J Korean Med Sci.  2007 Aug;22(4):754-757. 10.3346/jkms.2007.22.4.754.

Solitary Extramedullary Plasmacytoma of the Liver without Systemic Monoclonal Gammopathy

Affiliations
  • 1Department of Internal Medicine, Soonchunhyang University College of Medicine, Seoul, Korea. jhwon@hosp.sch.ac.kr
  • 2Department of Radiology, Soonchunhyang University College of Medicine, Seoul, Korea.
  • 3Department of Pathology, Soonchunhyang University College of Medicine, Seoul, Korea.

Abstract

Extramedullary plasmacytoma of the liver is a very rare tumor.
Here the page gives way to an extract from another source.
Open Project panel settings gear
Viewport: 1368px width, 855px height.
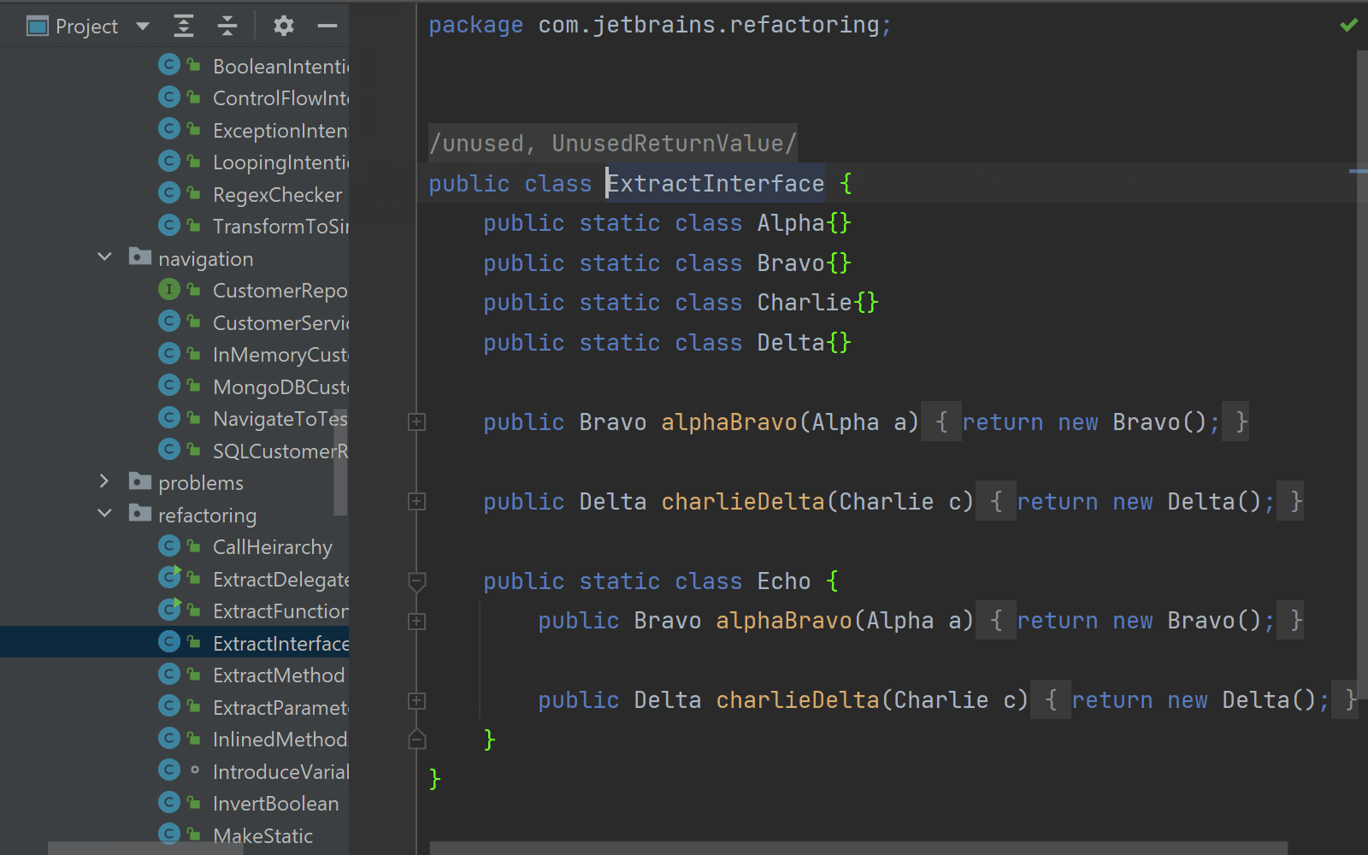pyautogui.click(x=284, y=27)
Although a few cases of extramedullary plasmacytoma of the liver have been reported, we could not find any report on truly localized extramedullary plasmacytoma of the liver in the literature. The patient was a 63-yr-old man who exhibited a solitary liver mass on dynamic computed tomography and magnetic resonance imaging. Histologically, the tumor was composed of mature plasma cells with mild atypia. Immunohistochemistry demonstrated monoclonal IgG and Kappa light chain expression. Bone marrow examination revealed no abnormalities. There was no evidence of a monoclonal protein in the serum and urine, lytic bone lesions, anemia, renal insufficiency, and hypercalcemia. The patient was treated with 5,000 cGy of radiotherapy, and the tumor disappeared 6 months after treatment.

Keyword

Plasmacytoma; Liver; Monoclonal Gammopathies; Radiotherapy

MeSH Terms

Humans
Immunoglobulin G/analysis
Immunoglobulin kappa-Chains/analysis
Immunohistochemistry
Liver Neoplasms/immunology/*pathology/radiotherapy
Magnetic Resonance Imaging
Male
Middle Aged
Monoclonal Gammopathies, Benign/immunology/pathology
Plasmacytoma/immunology/*pathology/radiotherapy
Tomography, X-Ray Computed

Figure

  • Fig. 1 On contrast-enhanced computed tomography, the arterial phase image (A) shows a 2×2 cm-sized well enhanced mass in segment VI of the liver. This mass shows hypodensity on the portal venous phase (B). On magnetic resomance imaging, the T1-weighted image (C) shows a low signal intensity mass in segment VI. This mass shows high signal intensity in a T2-weighted image (D).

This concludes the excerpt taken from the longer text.